Oleksandr Borodavka for FreshBooks

Posted on Jul 7, 2022 • Edited on Sep 21, 2022

Building CI/CD for Vertex AI pipelines: The first solution

#machinelearning #mlops #cicd #githubactions

Hey everyone, I am a Senior Data Engineer (MLOps) at FreshBooks. We are currently working on transitioning to fully automated end-to-end ML pipelines. And I want to share some ideas, solutions, and challenges we are dealing with during this journey.

A starting point

We are already building training pipelines with Vertex AI.

Example of Vertex AI pipeline from the GC blog article

That works pretty well. We can include into our pipelines data preparation steps, train several models and choose the best one, dump metadata, send notifications, etc. The Vertex AI pipelines are great themselves, but most of the processes during development and maintaining them are manual.

What's the issue here? Say we already have not just a couple of pipelines but a couple dozen. We probably already have a list of our favourite components which are used in most pipelines and say a bug was fixed in one of them. In this scenario we would need to rebuild all the related pipelines, check them locally, then deploy and check them in a real environment. What if we forgot to rebuild something? Or part of a pipeline was broken after the update? Things become trickier... In addition, all these routine operations take some time.

How can we do better?

Okay, we definitely need some automation here.

Illustration of CI/CD from synopsys

CI/CD practices are widely used in typical software development. And we can use it in our case as well.
To start doing it we need:

Some CI/CD tool, to build and run all the processes. Yeah, we can write some custom scripts for this goal, but there are a lot of stable solutions that we can use.
Automated tests, to check if everything works fine. Spreading changes without quality control is probably not a good idea.

GitHub Actions

GitHub Actions was a good choice for us since we already store all sources in GitHub, making it easy to start working with. There is secret storage and a marketplace with prebuilt actions. You do not need to set up any infrastructure, everything is provided by GitHub for free (with limitations). Alongside that is a mature modern tool that provides many ways of customization, like self-hosted runners and reusable workflows.

Tests

What about tests? Let's firstly answer what we want to test. So, a Vertex AI pipeline is a set of components organized as a DAG. Each component can be presented as a small containerized application. We can test such applications as any other software with Unit tests. Also, we can build a simple isolated pipeline(s) just for one target component to be sure it is configured and built well, and works in the Vertex AI environment. These can be our integration tests for components.
For the pipeline itself, we can add some components inside, to do ML-specific things like model validation. When we run the pipeline in a test environment and all stages of the pipeline are successfully done we can consider it works properly. It will be the integration tests for the pipelines.

Repository structure

There is one more thing we should touch on before writing the CI/CD scripts and that is the organization of code in our repository.



pipelines/
  pipeline1.yaml
  ...
components/
  component1/
    src/
      ...
    tests/
      unit/
          ...
      integration/
          test.yaml
    config.yaml

There is a folder with pipeline specifications and a folder with components. Each component contains source files, tests, and a configuration.
We also built an MLOps Framework to simplify some routines, that is why you see yaml files instead of the usual json. We probably will publish another article about it.

CI/CD workflows

Looks like everything is ready to bring GitHub Actions to the scene.

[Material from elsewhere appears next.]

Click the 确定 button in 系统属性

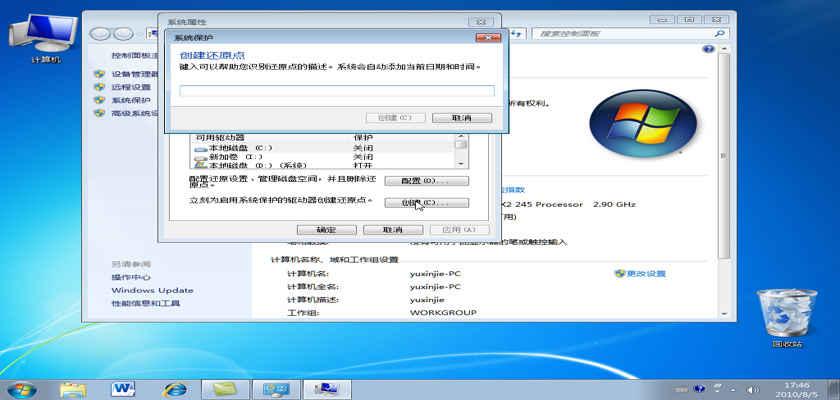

To build CI/CD in our case we need to be able:

run unit tests for a component
build a component
build a pipeline
run pipelines in different environments

In order to not copy-paste almost the same code, we can use the reusable workflows feature of GHA.

test_component.yml - runs unit tests for a component specified by input parameters



name: Test component

on:
  # the section defines the workflow as reusable and describes the input parameters
  workflow_call:                              
    inputs:
      tests_path:
        required: true
        type: string

jobs:
  tests:
    # run the job on a fresh ubuntu instance
    runs-on: ubuntu-latest
    name: "Run tests for the component"
    steps:
      # get the repo to the instance
      - name: Checkout
        uses: actions/checkout@v3
      # install requirements for the framework
      - name: Install python requirements
        run: make install
      # tun tests using the path to the tests from input parameters
      - name: Run tests
        run: make test ${{ inputs.tests_path }}

build_component.yml - builds a component specified by input parameters



name: Build component

on:
  # the section defines the workflow as reusable and describes the input parameters
  workflow_call:
    inputs:
      component_name:
        required: true
        type: string
    secrets:
      WORKLOAD_IDENTITY_PROVIDER:
        required: true
      SERVICE_ACCOUNT:
        required: true

jobs:
  build:
    # run the job on a fresh ubuntu instance
    runs-on: ubuntu-latest
    name: "Build the component"
    # set permissions necessary for google-github-actions/auth
    permissions:
      contents: "read"
      id-token: "write"
    steps:
      # get the repo to the instance
      - name: Checkout
        uses: actions/checkout@v3

      # Install docker
      - name: Install docker
        run: make install_docker

      # auth to GCP with workload_identity
      # also create credentials_file to use it in the next steps
      - id: "auth"
        name: "Authenticate to Google Cloud"
        uses: "google-github-actions/auth@v0"
        with:
          token_format: "access_token"
          workload_identity_provider: ${{ secrets.WORKLOAD_IDENTITY_PROVIDER }}
          service_account: ${{ secrets.SERVICE_ACCOUNT }}
          create_credentials_file: true
          export_environment_variables: true
      # login to GCR with the token from the previous step
      - name: Login to GCR
        uses: docker/login-action@v2
        with:
          registry: gcr.io
          username: oauth2accesstoken
          password: ${{ steps.auth.outputs.access_token }}

      # install python requirements
      - name: Install requirements
        run: make install
      # run build component command with input parameters
      - name: Build the component
        run: make build component ${{ inputs.component_name }}

Since we build components as docker images we have to install docker on the runner and login to GCR. All necessary credentials are stored in the repository secrets.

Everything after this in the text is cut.